Listlessness. The moment you realise you are not at the top of someone else’s list (perhaps you don’t even appear anywhere on it), that’s when you can’t avoid asking yourself: and where do I appear on my own list?
A few months ago, whilst recovering from a dispiriting experience with a man (one of those things that was neither something, nor nothing), I told myself: I’m going to stop sleeping with people just like that, as if it were nothing. Because there was getting to be something about it that was less than pleasurable, and if it is no longer pleasurable, then what was the point exactly?
My mind knew exactly where it was headed (as the minds of writers often do), even though my body dallied, lagged behind, and took detours. Then I happened upon an interview with Sophie Fontenal, after Googling: “benefits of celibacy”, that bought all the strands together. This book is for anyone who lives somewhat outside of the norm, and if that outside involves taking a break from sex – or at least the (at times) obsessional search for it – for a while, then the book has an even greater resonance.
Before I even started reading it, I was almost fully convinced that I needed just such a break. However, there was one loose end I had to tie up in order that I could enter into the thing wholeheartedly. It had to do with that man. I had been able to extricate myself relatively cleanly, consciously, and kindly, but that didn’t mean that it was painless. For whatever reason, he was kind of cold. A few days after finally putting the last nail in the coffin, I went to a party and I met someone who was warm. His warmth taught me in a few hours what would have taken months of introspection. I thought that something very special had occurred, all the more special for the timing, the contrast he was providing, the mirror he was holding up.
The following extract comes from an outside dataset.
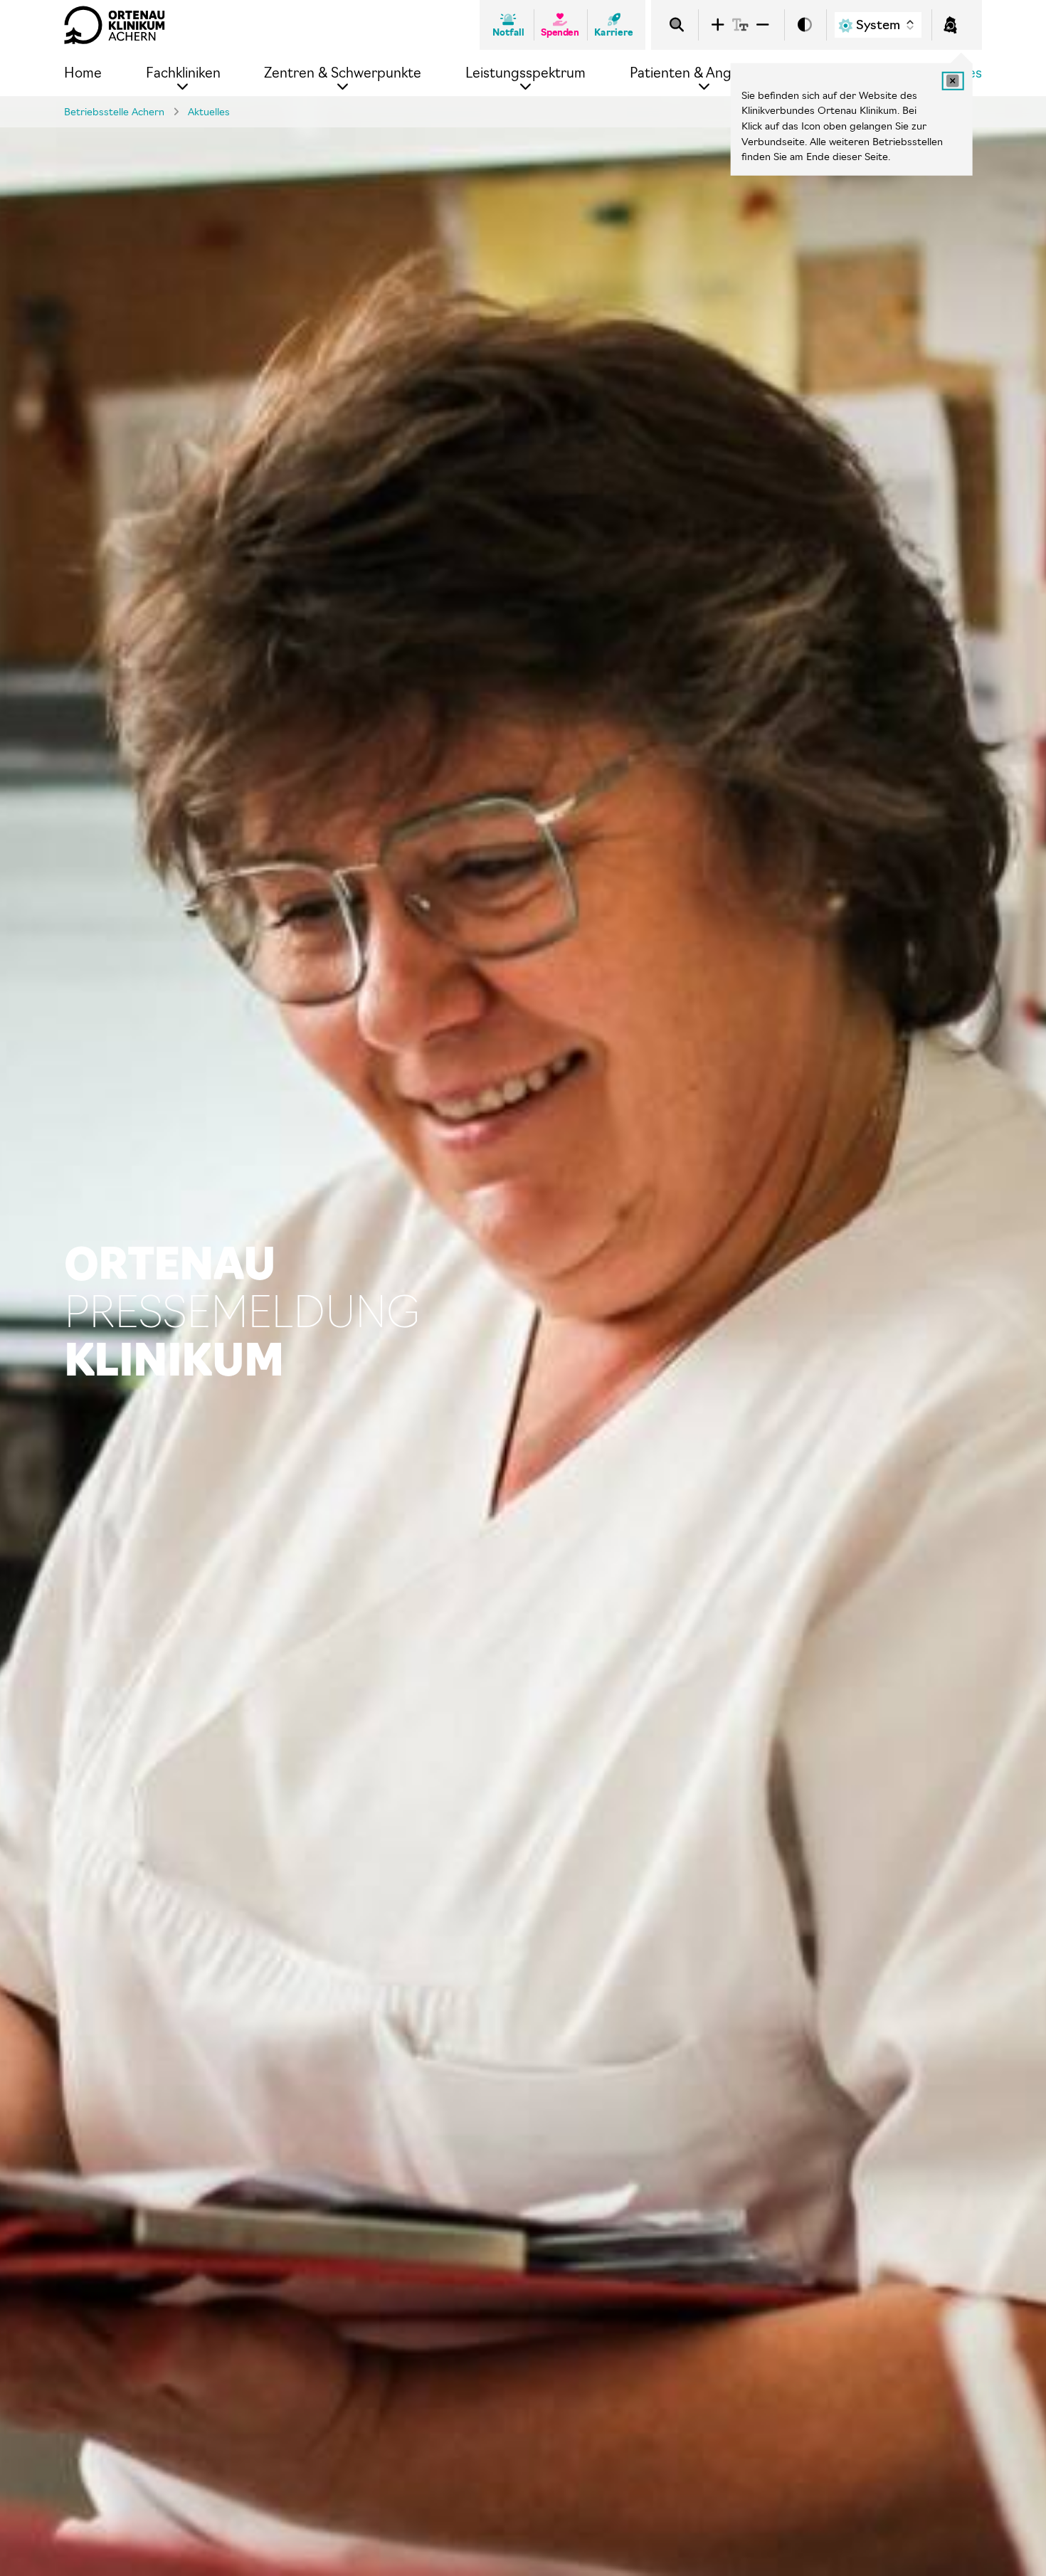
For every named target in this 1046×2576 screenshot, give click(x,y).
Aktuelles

I needed to know if this was going anywhere, before I could shut myself away indefinitely. He was (is) still warm, still sweet, still lovely, but I realised after he listed all the reasons why it had been hard for us to get together again after that night (work, family, friends, a Masters degree – the stuff of life, really), that I wasn’t on that list of his. Furthermore, why did my position on his list concern me more that my position on my own list? That told me all I needed to know about where I should now be focusing my attention.
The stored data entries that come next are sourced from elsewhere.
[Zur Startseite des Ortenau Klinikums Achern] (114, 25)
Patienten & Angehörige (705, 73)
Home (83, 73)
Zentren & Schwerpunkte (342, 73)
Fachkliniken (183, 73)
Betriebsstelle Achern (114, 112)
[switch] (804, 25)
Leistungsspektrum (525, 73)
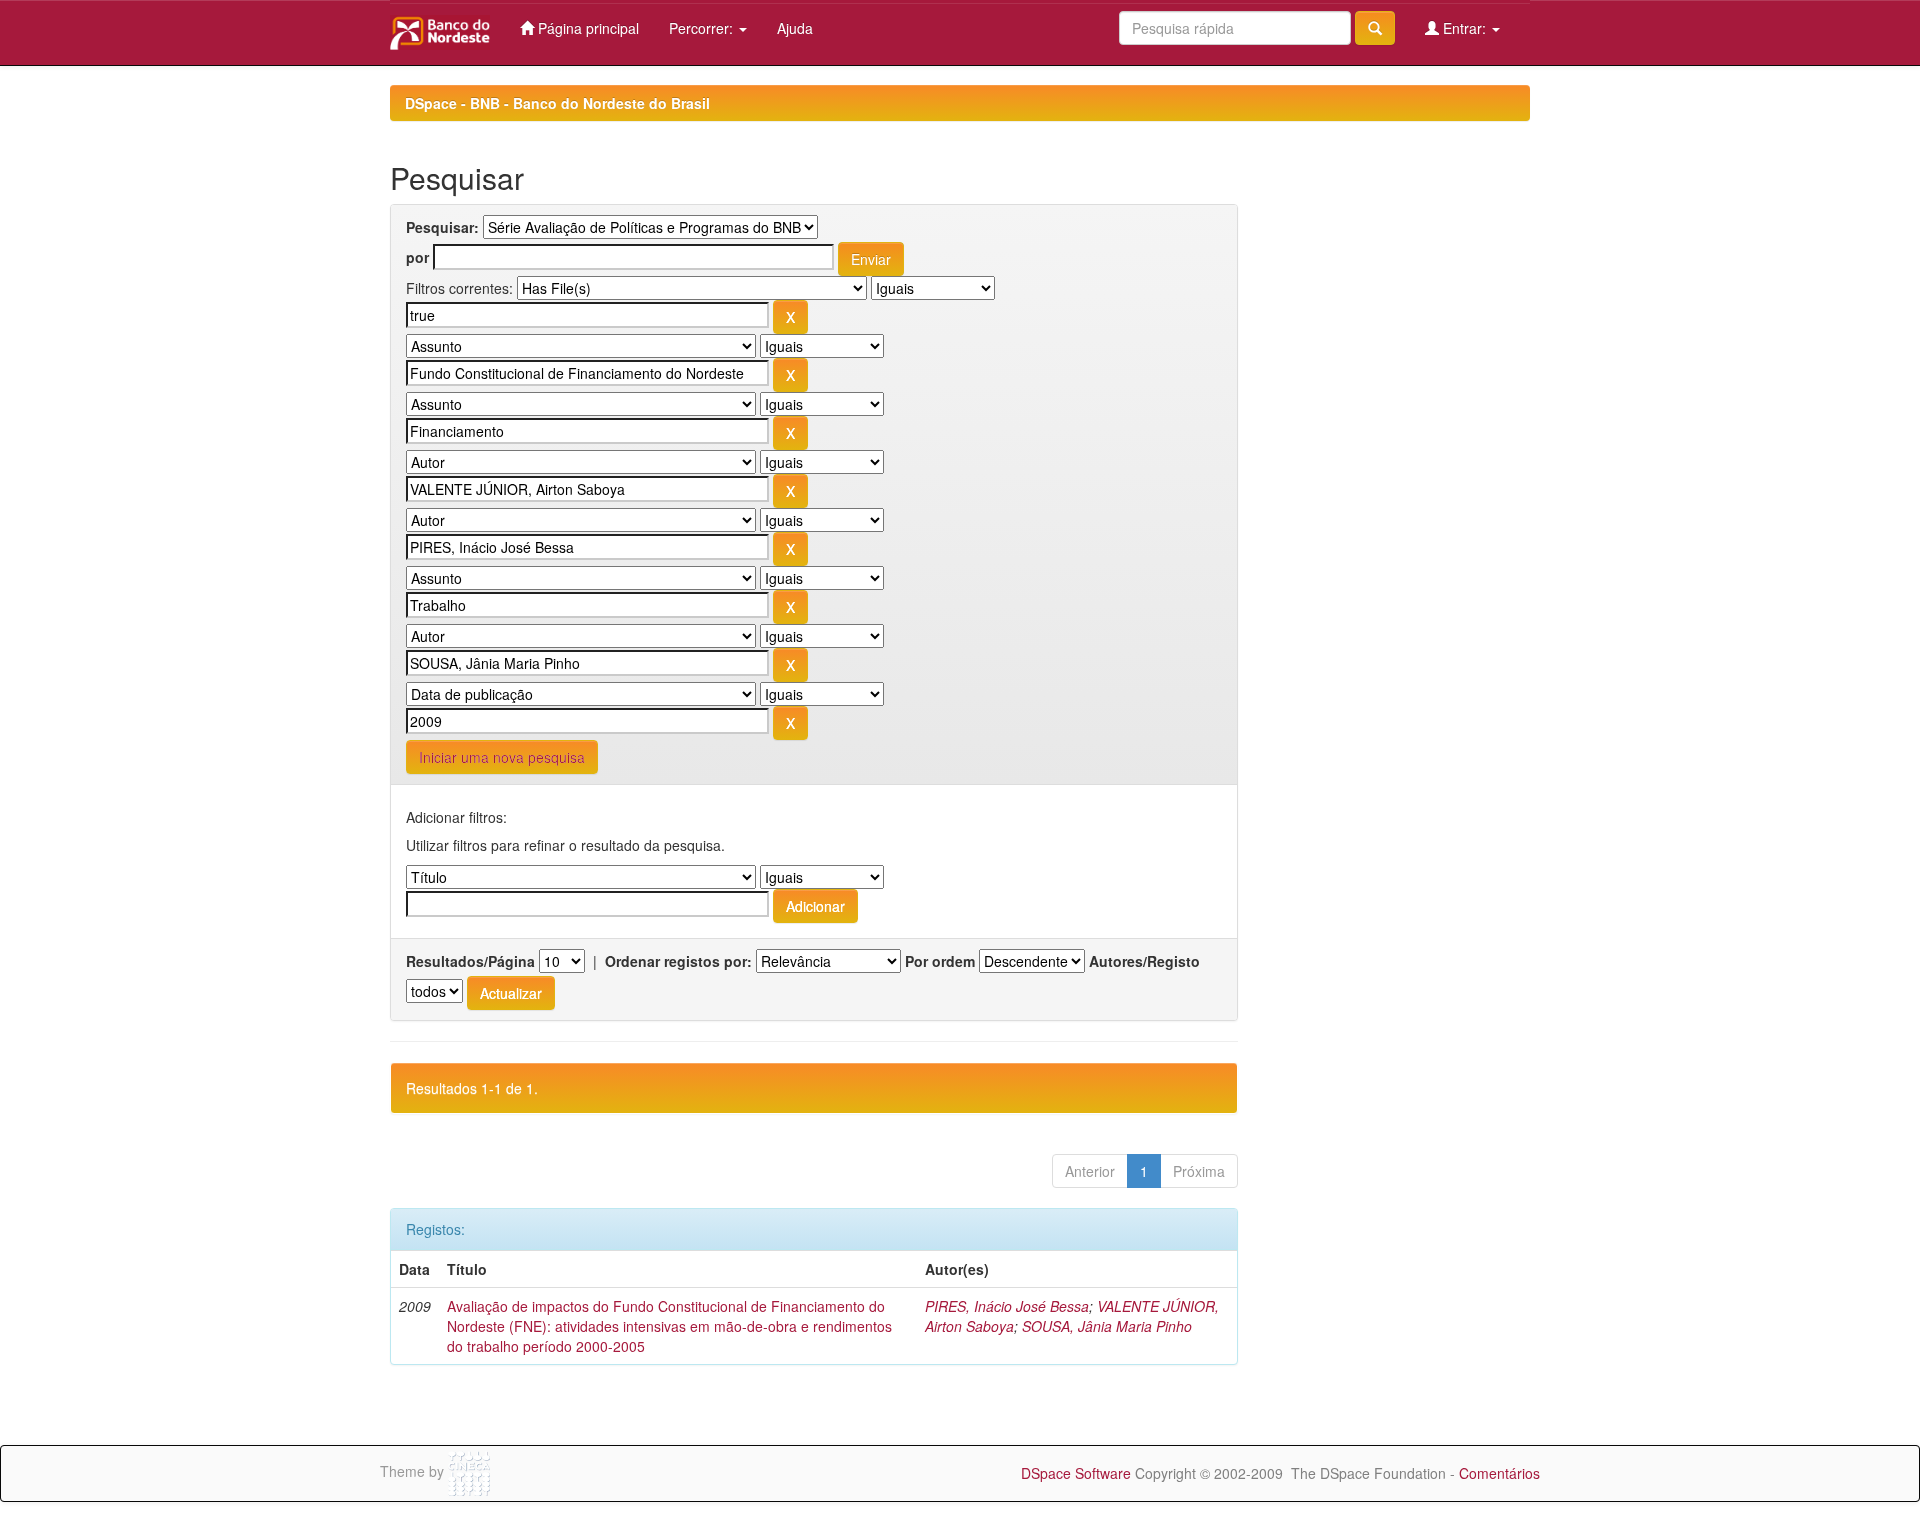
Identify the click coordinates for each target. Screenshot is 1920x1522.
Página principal (586, 28)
I read half the book in one sitting and the first noticeable, and liberating, effect it had on me was to change my gaze. Even though I would have protested that I was in any way concerned by the male gaze (on me, that is – it concerns me in many other, more political ways), it turns out I was more subconsciously aware of it than I realised. After reading half the book, I had to leave to go to work. I felt like I was launched out of my front door on mass of buzzing energy. I felt really tuned in, and more alive. Every man that passed me, I felt more and more elated, as I noticed that I didn’t care what they made of me!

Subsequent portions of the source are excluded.